Objective: To investigate the efficacy and safety of prophylactic infusion of norepinephrine (NE) versus normal saline in patients undergoing cesarean section.

Methods: Patients (n = 97) were randomized to receive a bolus of NE (6 μg) immediately following spinal anesthesia with maintenance NE (0.05 μg/kg/min IV) or normal saline (n = 98). The primary endpoint was the incidence of postspinal anesthesia hypotension [systolic blood pressure (SBP) < 80% of baseline] at 1-20 min following spinal anesthesia. Secondary outcomes were the overall stability of SBP control versus baseline, inferior vena cava collapsibility index (IVC-CI), other adverse events (bradycardia, nausea, vomiting, and hypertension), and neonatal outcomes (blood gas values and Apgar scores).
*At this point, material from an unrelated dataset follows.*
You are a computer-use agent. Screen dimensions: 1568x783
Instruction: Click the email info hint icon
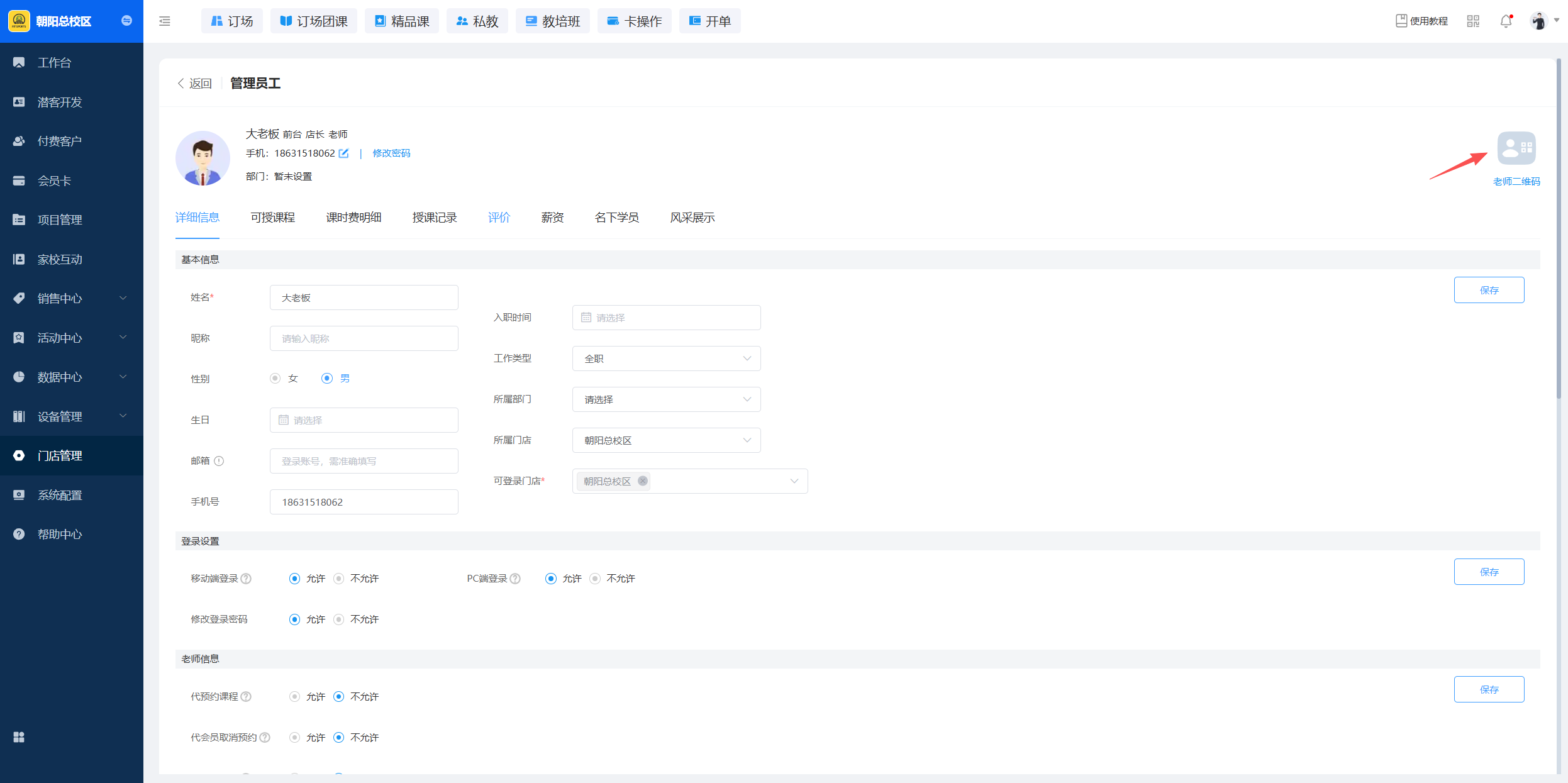[219, 461]
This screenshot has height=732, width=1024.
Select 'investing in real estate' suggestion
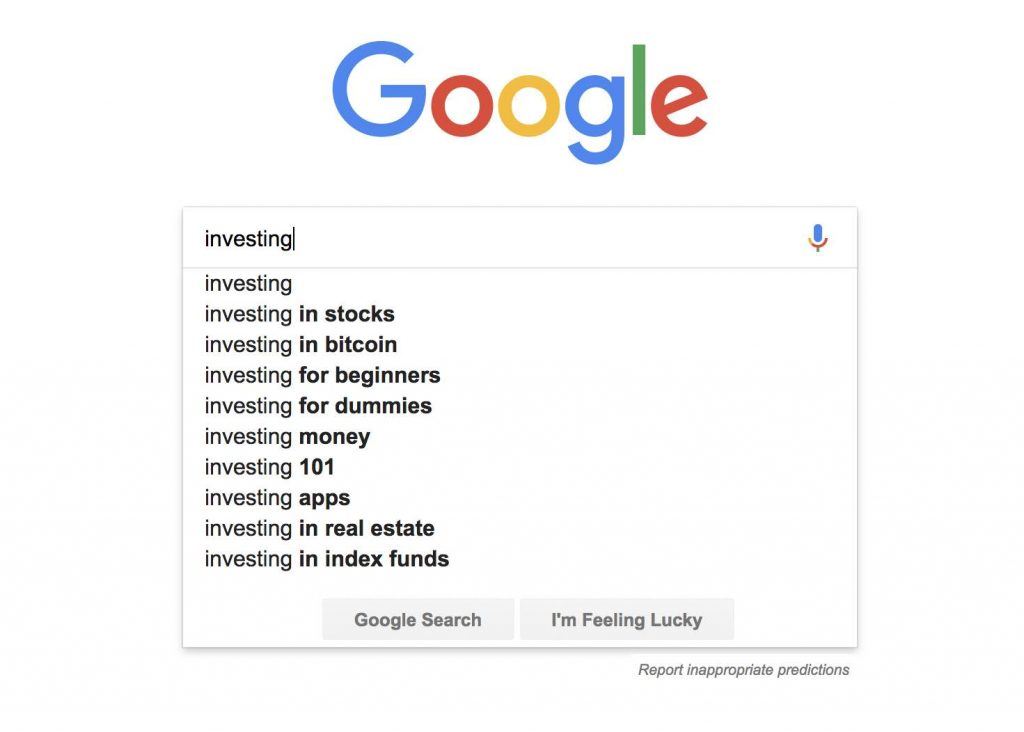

Results: The rates of postspinal anesthesia hypotension and severe postspinal anesthesia hypotension (SBP < 60% of the baseline) were significantly lower in the NE group (17.5% vs. 62.2%, p < 0.001; 7.2% vs. 17.4%, p = 0.031). In the NE group, SBP remained more stable and closer to baseline (p < 0.001), and IVC-CI values were lower 5 min after spinal anesthesia and 5 min after fetal delivery (p = 0.045; p < 0.001, respectively). Other adverse effects and neonatal outcomes were not different between the two groups.

Conclusion: Prophylactic NE infusion effectively lowers the incidence of postspinal anesthesia hypotension and does not increase other adverse events in patients or neonates.

Keywords: Cesarean section; Hypotension; Inferior vena cava collapsibility index; Norepinephrine; Spinal anesthesia.